Overall these findings further support the anti-inflammatory role of ATGL in adipocytes and suggest that RSV, being a powerful enhancer of ATGL expression/activity, is able to reinforce the anti-inflammatory FA/PPARα signalling [5, 15]. Given that RSV is ineffective in inhibiting NFκB when ATGL is lacking, we can suggest that this lipase also efficiently modulates NFκB activity by (i) restraining its phosphorylation and (ii) stabilizing the inhibitory partner IκB. These hypotheses remain to be elucidated yet and are currently under investigation in our laboratory. Importantly, recent papers demonstrate that RSV worsens the clinical symptoms in mice models of multiple sclerosis, exacerbating inflammation and neuronal demyelization [40]. Moreover, RSV has been found to activate NFκB and to increase inflammatory cytokines in cardiac cells [41]. These findings and our data collectively indicate that caution should be exercised in using RSV against inflammatory states.

4. Conclusions

Here we give additional effort to the authentic role of ATGL as a stress responsive protein, having the capacity to suppress the production of age-related proinflammatory cytokines in adipocytes. ATGL being an important node in the promotion of lipid signalling, the anti-inflammaging effect of ATGL seems to proceed via the induction of FA/PPARα-mediated pathway in that PPARα functions as a valid suppressor of inflammatory cytokines at the level of gene transcription. Importantly, we have also pointed out that RSV can act as a powerful anti-inflammatory agent thanks to its ability to restore ATGL expression, which is hardly compromised by ageing, thus allowing FA/PPARα signalling to proceed towards the repression of cytokines production. Drugs able to boost activity of ATGL in adipose tissue are not currently available. Therefore, on the basis of our findings we can state that RSV could act as a powerful enhancer of ATGL/FA/PPARα pathway, thus representing a valid natural tool to limit the onset and/or the exacerbation of the age-related metabolic disorders and inflammatory states.

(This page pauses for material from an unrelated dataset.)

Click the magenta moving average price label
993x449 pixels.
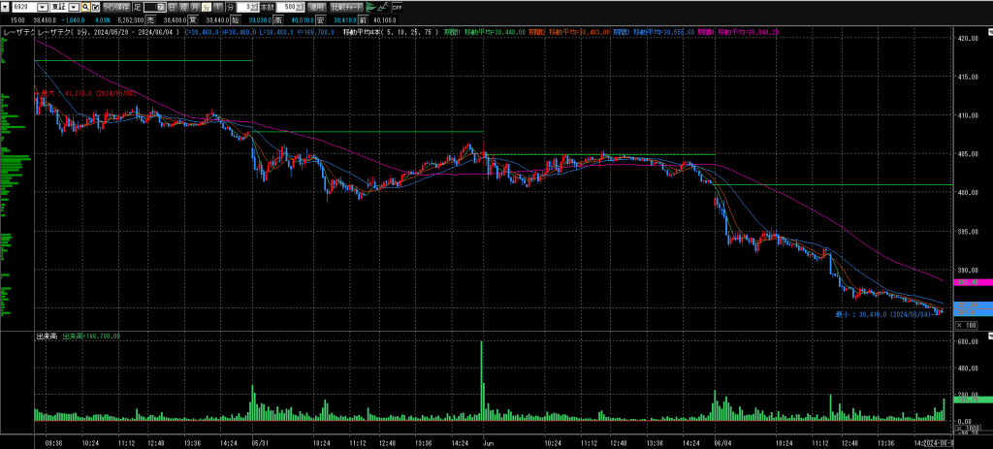click(x=969, y=282)
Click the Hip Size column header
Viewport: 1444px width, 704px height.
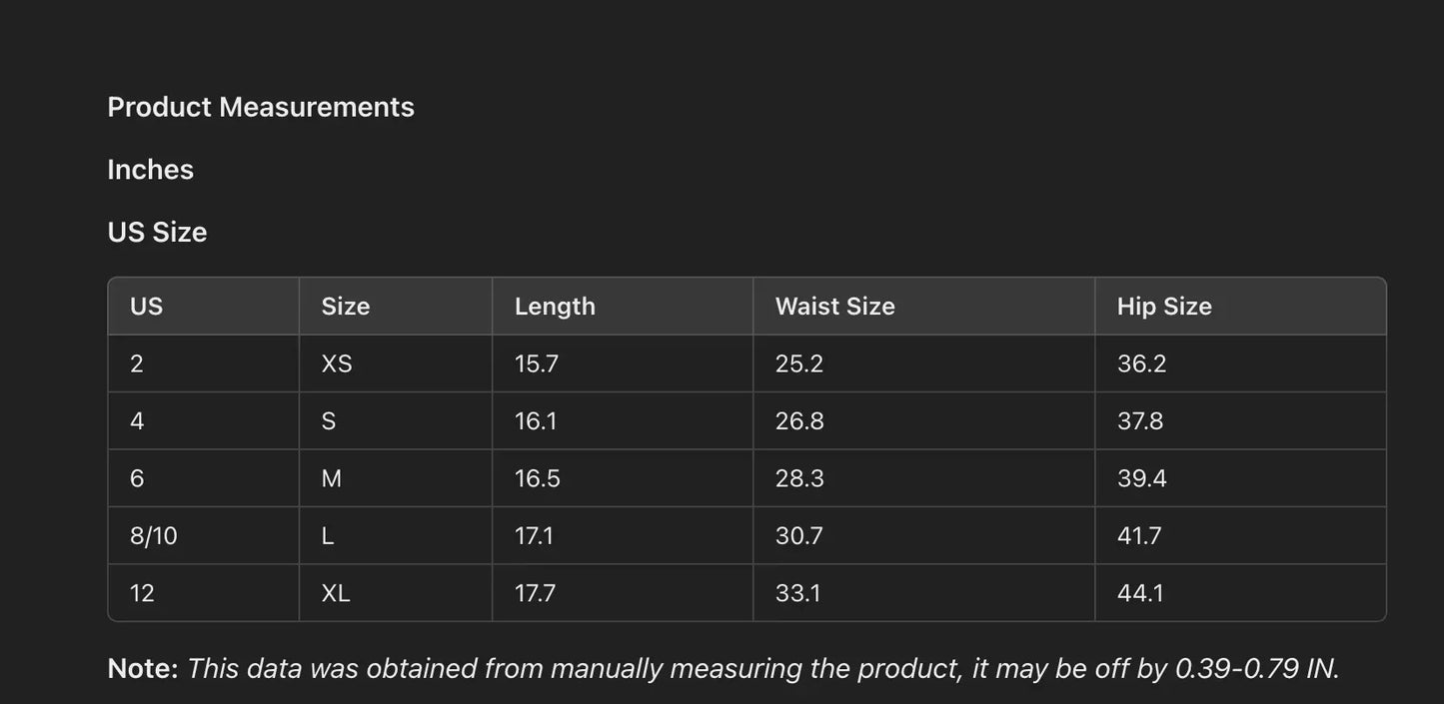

ATGL:Adipose triglyceride lipase
FA:Fatty acids
IκB:Nuclear factor of kappa light chain gene enhancer in B-cells inhibitor
IL-6:Interleukin 6
NFκB:Nuclear factor kappa-B
PPARs:Peroxisome proliferator-activated receptors
PPARα:Peroxisome proliferator-activated receptor alpha
TNFα:Tumour necrosis factor alpha
vAT:Visceral adipose tissue.

Conflict of Interests

The authors declare that there is no conflict of interests regarding the publication of this paper.


This work was partially supported by MIUR-PRIN and AIRC (no. IG10636).